L’officier de police Dave Brown est connu depuis toujours pour ses méthodes expéditives et sa tendance à franchir toutes les lignes. Lorsque la vidéo d’une raclée qu’il administre à un suspect se retrouve sur toutes les chaînes de télé, tout le monde se décide à lui faire payer l’addition. Face au scandale qui pourrait mettre en lumière les pratiques douteuses de la police, ce spécialiste des excès en tous genres fera un magnifique exemple… Coincé entre sa hiérarchie, ses ex-femmes, ses filles et ses peurs qu’il cache comme il peut, Brown va être écrasé, broyé, poussé à bout pour n’être plus que lui-même, loin de son arrogance et de ses méthodes de cow-boy. Cela suffira-t-il à le racheter ?
L’avis de Manu Yvernault :
Ayant uniquement droit à une sortie vidéo en tout discrétion en France, The Messenger, sortie seulement en 2012, permettait à Oren Moverman d’exposer une maitrise d’écriture et de mise en scène.
Il dirigeait pour la première fois Woody Harrelson qui dans une interprétation délicate mais toujours juste, portait un regard intéressant et inédit sur la guerre en Irak.
A partir d’un scénario écrit à quatre mains avec James Ellroy, Rampart ne s’avère pas d’une originalité profonde mais se veut pour le moins imprégné d’une vision presque documentée de certains membres de la police de Los Angeles, avec l’affaire Rodney King en toile de fond.
Des premières aux dernières minutes il sera difficile de chercher une fibre émotionnelle dans le fond du récit ou ne serait-ce même de l’originalité dans le scénario. L’intérêt du film se trouve ailleurs. Tout est bâti autour du personnage principal, David Douglas Brown et du regard porté à son égard. Névrosé, véritable ordure, raciste, le personnage interprété par Woody Harrelson, sublime dans ce rôle, n’apporte cependant aucune possibilité de compassion. Le spectateur se retrouve confronté à une noirceur, propre aux romans de Ellroy de toutes façons mais tellement poussée que D.D Brow se retrouve comme étant « le résumé » d’un système totalement dysfonctionnel.
A ce titre on retrouve une touche de David Ayer (Training Day, Street Kings) pour l’ambiance et le sujet traité.
Afin d’accéder à cet univers, il faudra cependant passer l’étape de la mise en scène, étrange, âpre, presque anachronique et focaliser son intérêt sur la composition de Woody Harrelson. Poussé jusque dans le noir le plus profond, défiant toute morale, le réalisateur réussit pourtant par sa direction d’acteur et le talent de son comédien à nous attirer dans son monde, monde plus reflet d’une chronique de vie que d’un réel effort scénaristique. En outre, une fois cette barrière passée, la prestation tout simplement grandiose de Woody Harrelson nous prend comme pour nous figer devant cette « dé-monstration » humaine, comme attiré vers ce personnage pour les mauvaises raisons. Comme si les clichés poussés à leur maximum procuraient une attraction propre aux anti-héros. C’est simple, le personnage ne possède aucune qualité: macho, violent, odieux, presque une métaphore du système qu’il représente. Un résumé de toutes les facettes négatives de la police de Los Angeles.

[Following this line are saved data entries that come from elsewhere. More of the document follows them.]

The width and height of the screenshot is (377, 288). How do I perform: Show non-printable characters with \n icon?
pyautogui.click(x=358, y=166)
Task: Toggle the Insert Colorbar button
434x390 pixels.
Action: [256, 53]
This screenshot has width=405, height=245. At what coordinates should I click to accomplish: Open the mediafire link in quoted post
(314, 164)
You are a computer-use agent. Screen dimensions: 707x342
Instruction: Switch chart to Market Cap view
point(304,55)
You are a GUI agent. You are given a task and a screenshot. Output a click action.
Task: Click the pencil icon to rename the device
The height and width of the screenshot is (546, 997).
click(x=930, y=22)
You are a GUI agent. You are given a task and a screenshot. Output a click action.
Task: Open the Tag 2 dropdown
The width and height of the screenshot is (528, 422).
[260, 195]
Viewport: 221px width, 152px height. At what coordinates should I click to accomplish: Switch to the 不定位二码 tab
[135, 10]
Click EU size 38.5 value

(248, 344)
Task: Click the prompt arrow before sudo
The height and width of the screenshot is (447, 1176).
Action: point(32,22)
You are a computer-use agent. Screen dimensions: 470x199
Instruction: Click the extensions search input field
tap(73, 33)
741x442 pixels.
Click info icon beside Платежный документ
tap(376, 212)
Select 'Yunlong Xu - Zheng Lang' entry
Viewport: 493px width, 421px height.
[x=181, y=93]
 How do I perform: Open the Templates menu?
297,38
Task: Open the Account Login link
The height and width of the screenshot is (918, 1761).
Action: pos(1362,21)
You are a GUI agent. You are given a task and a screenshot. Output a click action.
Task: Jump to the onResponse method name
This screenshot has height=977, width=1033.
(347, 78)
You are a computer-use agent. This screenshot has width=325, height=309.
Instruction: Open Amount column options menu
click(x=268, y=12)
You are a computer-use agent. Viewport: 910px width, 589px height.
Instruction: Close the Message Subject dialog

Pour naviguer plus sereinement près de lui, un casting prestigieux émerge : Ben Foster qu’on aimerait décidément voir plus souvent, Sigourney Weaver, Steve Buscemi et Robin Wright font des apparitions courtes mais marquantes.
Rampart, s’il ne changera pas la donne par la faiblesse de son récit et une mise en scène qui ne convaincra pas tout le monde, maniérée, brouillonne pour les uns et quasi expérimentale, détaillée et organique par rapport à son sujet pour d’autres, s’avère finalement être un film percutant. La cause principale, un Woody Harrelson en état de grâce démoniaque. On attend donc un troisième essai avec ce même duo réalisateur-comédien sur un sujet plus fouillé et ambitieux.
L’avis de Fabien
Co-écrit par le réalisateur Oren Moverman et l’écrivain James Ellroy, Rampart est, dans la lignée de Dark blue signé David Ayer d’après une histoire d’Ellroy, le portait sans concessions d’un flic à la dérive : violent, arrogant, auto-centré, Dave Brown est persuadé de faire du bon boulot (la fin justifie les moyens), d’être intouchable vis à vis de sa hiérarchie comme d’être un bon mari (envahissant, il vit avec ses deux ex-femmes) et père. Mais ses méfaits vont le rattraper et il va perdre petit à petit tout ce qu’il avait.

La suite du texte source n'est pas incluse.